Rozmowy z Violettą Porowską oraz Józefem Swaczyną o problemach sieci szpitali powiatowych
Porowska mówi, że żyjemy w świecie bardzo mobilnym i nie ma problemu z tym, by pacjentka sama wybrała sobie szpital, w którym chce urodzić dziecko. A wiedza o tym, gdzie ta opieka medyczna jest najlepsza, jest wiedzą powszechną, wystarczy zajrzeć do mediów społecznościowych. I tak mieszkanki Kluczborka chętnie rodzą w szpitalu w pobliskim Namysłowie, prawdziwe oblężenie przeżywa także porodówka w Strzelcach Opolskich.

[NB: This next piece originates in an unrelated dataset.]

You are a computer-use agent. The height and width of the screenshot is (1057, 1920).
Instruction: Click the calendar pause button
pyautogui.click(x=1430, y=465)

Nasz gość mówił także o tzw. wskaźnikach dotyczących pielęgniarek. Gdy je ogłoszono, pojawiły się głosy, że nowe reguły doprowadzą do zmniejszenia liczby szpitalnych łózek. Zdaniem Porowskiej, problem został rozdmuchany, bo ewentualne korekty mogą dotyczyć raptem 5 procent łóżek. - Z naszych danych wynika, że mamy w regionie dostateczną liczbę pielęgniarek pracujących w zawodzie - przekonuje.